Frequently he had to rest from the effort of breathing. During one of these pauses, to Steinmetz’s astonishment, Joseph himself appeared at the bedroom door, holding a finger to his lips.

“What’s the secret?” Proteus whispered. His friend leaned in close to say they had to slip away from the house, just for an hour.

Nobody knows.
Joseph silently mouthed the words.

Steinmetz understood that they had to avoid being seen by any of the Hayden household, who would surely try to stop them. And for good reason. How would he find even a fraction of the energy required to make it all the way down a flight of stairs, much less into the chill of a late fall afternoon, and not to mention wherever Joseph planned for the fugitives to go.

“I’ll carry you,” Joseph said. And lifted Proteus into his arms.

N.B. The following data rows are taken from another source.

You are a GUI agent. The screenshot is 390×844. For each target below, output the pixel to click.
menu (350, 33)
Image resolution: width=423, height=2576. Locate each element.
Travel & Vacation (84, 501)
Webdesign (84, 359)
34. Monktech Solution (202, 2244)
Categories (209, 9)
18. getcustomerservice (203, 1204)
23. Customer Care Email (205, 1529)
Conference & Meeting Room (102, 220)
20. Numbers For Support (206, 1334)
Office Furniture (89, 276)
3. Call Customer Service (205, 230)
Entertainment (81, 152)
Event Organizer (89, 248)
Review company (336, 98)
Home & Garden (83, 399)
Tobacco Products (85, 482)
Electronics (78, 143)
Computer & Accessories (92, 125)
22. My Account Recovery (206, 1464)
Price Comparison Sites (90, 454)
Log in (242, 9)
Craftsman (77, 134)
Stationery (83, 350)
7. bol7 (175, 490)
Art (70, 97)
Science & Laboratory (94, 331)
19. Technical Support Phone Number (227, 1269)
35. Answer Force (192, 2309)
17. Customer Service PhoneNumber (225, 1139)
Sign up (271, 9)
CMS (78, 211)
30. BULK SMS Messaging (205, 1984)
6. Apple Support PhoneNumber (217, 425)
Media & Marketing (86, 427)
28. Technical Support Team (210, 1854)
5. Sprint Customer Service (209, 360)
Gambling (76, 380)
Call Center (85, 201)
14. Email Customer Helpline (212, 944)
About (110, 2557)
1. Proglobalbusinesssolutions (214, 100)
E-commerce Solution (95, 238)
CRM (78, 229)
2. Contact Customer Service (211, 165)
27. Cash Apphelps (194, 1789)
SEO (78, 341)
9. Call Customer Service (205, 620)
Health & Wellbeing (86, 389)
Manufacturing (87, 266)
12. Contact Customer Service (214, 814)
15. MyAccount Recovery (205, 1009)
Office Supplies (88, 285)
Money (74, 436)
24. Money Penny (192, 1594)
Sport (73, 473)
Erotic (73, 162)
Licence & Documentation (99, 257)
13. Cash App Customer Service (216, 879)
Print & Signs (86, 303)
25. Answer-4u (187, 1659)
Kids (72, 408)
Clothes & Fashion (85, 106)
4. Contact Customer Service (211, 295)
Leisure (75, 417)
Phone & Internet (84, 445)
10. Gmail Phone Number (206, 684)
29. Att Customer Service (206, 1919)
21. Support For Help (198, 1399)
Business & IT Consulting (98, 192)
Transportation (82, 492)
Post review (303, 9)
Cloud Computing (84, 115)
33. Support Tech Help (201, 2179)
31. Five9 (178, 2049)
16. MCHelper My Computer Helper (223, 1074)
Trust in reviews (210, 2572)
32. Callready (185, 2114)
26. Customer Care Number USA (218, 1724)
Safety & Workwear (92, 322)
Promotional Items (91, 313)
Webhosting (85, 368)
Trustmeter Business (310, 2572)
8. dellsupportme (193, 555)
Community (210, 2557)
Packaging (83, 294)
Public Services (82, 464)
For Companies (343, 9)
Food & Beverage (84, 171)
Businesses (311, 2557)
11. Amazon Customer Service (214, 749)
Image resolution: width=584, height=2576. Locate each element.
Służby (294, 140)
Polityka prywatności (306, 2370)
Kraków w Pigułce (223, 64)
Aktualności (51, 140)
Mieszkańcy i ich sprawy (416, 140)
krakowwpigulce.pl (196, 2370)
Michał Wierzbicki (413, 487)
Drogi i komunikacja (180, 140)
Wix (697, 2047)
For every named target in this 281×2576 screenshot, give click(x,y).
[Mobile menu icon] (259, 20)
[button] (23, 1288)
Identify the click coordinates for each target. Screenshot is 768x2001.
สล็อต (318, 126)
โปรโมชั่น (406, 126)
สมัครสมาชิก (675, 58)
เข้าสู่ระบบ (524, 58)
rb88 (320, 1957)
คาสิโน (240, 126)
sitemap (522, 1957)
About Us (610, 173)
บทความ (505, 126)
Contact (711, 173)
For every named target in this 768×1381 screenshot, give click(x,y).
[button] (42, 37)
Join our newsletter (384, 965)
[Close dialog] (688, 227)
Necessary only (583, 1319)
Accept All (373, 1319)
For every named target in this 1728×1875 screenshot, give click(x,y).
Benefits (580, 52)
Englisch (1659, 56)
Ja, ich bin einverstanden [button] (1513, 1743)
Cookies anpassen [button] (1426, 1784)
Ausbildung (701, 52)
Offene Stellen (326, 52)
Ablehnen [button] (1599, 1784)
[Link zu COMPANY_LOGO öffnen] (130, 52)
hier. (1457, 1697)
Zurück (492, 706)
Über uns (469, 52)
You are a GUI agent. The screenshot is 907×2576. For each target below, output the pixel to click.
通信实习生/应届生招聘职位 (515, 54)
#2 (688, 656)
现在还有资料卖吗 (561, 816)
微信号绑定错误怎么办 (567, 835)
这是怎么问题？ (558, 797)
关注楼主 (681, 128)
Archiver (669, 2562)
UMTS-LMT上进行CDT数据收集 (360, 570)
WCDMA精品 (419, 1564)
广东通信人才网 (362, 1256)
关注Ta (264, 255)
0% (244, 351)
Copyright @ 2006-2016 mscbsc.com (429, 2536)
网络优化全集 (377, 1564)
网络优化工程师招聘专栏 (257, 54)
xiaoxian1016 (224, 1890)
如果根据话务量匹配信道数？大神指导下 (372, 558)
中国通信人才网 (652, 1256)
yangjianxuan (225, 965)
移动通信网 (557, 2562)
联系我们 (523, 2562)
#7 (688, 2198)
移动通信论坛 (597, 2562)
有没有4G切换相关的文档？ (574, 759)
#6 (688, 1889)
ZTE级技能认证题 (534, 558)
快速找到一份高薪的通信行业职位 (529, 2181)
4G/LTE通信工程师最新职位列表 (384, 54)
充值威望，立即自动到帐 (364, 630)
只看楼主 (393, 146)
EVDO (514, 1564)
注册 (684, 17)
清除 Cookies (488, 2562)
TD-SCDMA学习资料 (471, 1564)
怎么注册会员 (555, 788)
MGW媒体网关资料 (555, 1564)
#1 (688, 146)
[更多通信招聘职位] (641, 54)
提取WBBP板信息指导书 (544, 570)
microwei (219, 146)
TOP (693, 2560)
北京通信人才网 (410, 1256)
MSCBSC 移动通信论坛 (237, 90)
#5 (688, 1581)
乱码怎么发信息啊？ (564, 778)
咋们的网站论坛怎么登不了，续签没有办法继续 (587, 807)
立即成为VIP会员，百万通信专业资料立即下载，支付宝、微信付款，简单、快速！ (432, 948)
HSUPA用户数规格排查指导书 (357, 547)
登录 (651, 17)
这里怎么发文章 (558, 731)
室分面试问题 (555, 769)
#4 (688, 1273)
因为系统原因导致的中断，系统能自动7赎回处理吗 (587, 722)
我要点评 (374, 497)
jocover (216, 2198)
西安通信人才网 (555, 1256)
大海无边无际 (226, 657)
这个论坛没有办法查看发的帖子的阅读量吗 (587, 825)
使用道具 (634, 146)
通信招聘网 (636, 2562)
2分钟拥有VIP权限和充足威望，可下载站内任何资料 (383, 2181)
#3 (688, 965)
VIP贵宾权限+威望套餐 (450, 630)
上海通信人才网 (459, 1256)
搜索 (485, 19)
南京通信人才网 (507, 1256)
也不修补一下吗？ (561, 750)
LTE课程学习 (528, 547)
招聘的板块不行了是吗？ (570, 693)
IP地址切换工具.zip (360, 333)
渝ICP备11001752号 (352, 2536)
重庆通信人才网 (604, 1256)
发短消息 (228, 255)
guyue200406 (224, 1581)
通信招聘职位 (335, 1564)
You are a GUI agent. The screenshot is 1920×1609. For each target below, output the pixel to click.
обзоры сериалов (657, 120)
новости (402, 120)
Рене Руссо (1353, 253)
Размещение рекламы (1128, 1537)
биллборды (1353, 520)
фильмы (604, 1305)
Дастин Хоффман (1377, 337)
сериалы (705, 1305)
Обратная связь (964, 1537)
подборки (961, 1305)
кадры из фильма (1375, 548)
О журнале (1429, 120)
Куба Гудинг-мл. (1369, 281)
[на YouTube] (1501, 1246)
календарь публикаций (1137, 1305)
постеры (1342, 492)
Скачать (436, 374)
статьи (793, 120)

He might have been dreaming. Wrapped in a quilt warm as fur, Steinmetz allowed himself to be cradled while Joseph serenely walked them away from the house and along the wooded path. Half dozing, he occasionally looked up to observe leaves drifting toward the ground in shafts of filtered sunlight. There was a timeless hush surrounding them, a hesitation between the warning frost and the first snow. Joseph’s stride was even-paced, limber-jointed, and smooth; there was no sense of burden but merely a determined momentum. The river wasn’t far now, and the canoe was waiting.

Lighter than ever, once again easily mistaken for a child, Proteus floated on water the way amber floated. The geode whose beauty was hidden until split open. The two-row wampum belt, flowing in both directions; the exchange between spirit and flint. Always echoing and repeating: lightning-shaped and fox-shaped, mirror-splintered and time-bent.

Joseph guided the canoe by walking beside it, thigh-deep, tracing the shoreline. No need to go far—just beyond the reeds so Steinmetz,
as if alone, could lean back and gaze at the sky, spot an eagle’s distant pinpoint. A farewell view from the water, looking up to the sweet sanctuary of Camp Mohawk.

“Grandfather. Thunder Chief, Hinon,” Joseph said softly.

The light was leaving so fast. Joseph pulled the canoe back to its resting place on the slope and lifted his friend into his arms again to carry him home.

T
HE CASSETTE TAPE
Sophie received from Martin was so richly layered with sound she could close her eyes and feel they were together in the same room. She sensed how close the walls were, and she could hear which floorboards creaked along with the scrape of a chair pushed back from the table. She heard him fill a glass of water from the tap, and even his inhalations were audible before he spoke. In her mind’s eye he was carrying the microphone as though it were a long-stemmed rose. Or a branch of berries.